Goldfinch Neon is launching in earnest at this week’s Hong Kong film market Filmart. The firm is headed up by CEO Kirsty Bell (Le Mans: 3D) and Marketing and Operations Director Phil McKenzie (The Ice King) and will be run locally by Michael Leeder (Fearless), a producer and consultant who has been based in Hong Kong since 1990, and the company’s Head of Sales and Distribution, Andy Green who formerly headed online platform Distrify Media.
The company will look to develop, finance and co-produce local and Asian-inspired projects with international appeal. First projects on the slate include a big screen re-interpretation of the international stage show Stomp with Luke Cresswell, co-creator of the original show, directing. The film, currently in development, will be set in and around Hong Kong. Also on the slate is an as-yet untitled martial arts feature from producer Phillip Rhee, co-creator of 80s-90s action franchise, Best Of The Best. The feature will be produced under Rhee and his partner John Baca’s production banner 707 Entertainment together with Goldfinch Neon, with the climax of the film due to be set within Shanghai’s MMA arenas.
At Filmart, Goldfinch Neon will also be discussing martial arts fantasy feature The Three Swords Of Master Chan, now in development and set to be directed by veteran filmmaker Bodrov, Oscar-nominated for action-epic Mongol. The film will be set in 17th Century China and East Asia with the intention of bringing on board an international cast. The team is looking to structure the project as a UK-China co-production. Meanwhile, development project CRAKO will combine a heist premise with a zombie strand and be set against the sport of parkour.

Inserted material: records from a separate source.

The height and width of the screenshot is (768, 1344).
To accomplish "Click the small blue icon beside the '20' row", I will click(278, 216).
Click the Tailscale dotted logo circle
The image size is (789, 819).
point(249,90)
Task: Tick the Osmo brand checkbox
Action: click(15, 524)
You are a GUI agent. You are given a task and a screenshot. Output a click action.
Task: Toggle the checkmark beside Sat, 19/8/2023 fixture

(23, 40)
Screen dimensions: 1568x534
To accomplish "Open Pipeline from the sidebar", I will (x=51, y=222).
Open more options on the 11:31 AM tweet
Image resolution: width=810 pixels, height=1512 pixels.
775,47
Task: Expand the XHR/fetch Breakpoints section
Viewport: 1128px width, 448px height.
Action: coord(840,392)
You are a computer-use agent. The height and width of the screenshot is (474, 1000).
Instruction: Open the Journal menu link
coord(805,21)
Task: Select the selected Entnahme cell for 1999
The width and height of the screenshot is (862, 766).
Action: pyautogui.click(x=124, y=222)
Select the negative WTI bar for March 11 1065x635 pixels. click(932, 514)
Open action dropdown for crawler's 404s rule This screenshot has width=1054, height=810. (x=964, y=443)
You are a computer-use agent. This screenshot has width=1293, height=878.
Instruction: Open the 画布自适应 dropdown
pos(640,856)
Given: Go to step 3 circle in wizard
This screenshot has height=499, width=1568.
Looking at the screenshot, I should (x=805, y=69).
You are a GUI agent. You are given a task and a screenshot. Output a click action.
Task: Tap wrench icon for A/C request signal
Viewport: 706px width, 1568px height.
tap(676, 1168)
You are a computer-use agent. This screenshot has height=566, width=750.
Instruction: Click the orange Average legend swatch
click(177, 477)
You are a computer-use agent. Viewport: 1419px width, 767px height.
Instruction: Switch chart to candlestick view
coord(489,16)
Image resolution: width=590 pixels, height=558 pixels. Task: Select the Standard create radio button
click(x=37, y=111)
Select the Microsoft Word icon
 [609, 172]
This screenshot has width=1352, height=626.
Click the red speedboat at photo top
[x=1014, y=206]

Goldfinch Studios was a producer on 2017 biopic Mad To Be Normal starring David Tennant and Elisabeth Moss and on upcoming feature dramas Waiting For Anya, starring Angelica Huston and Noah Schnapp, and Carl Hunter’s Sometimes Always Never starring Bill Nighy, Sam Riley and Jenny Agutter. Goldfinch, previously a UK EIS financier, teamed with Alan Latham’s UK sales outfit GSP Studios in 2017 to form Goldfinch Studios. A division within that, Bird Box Finance, provides debt financing to the film, television, animation and games industries.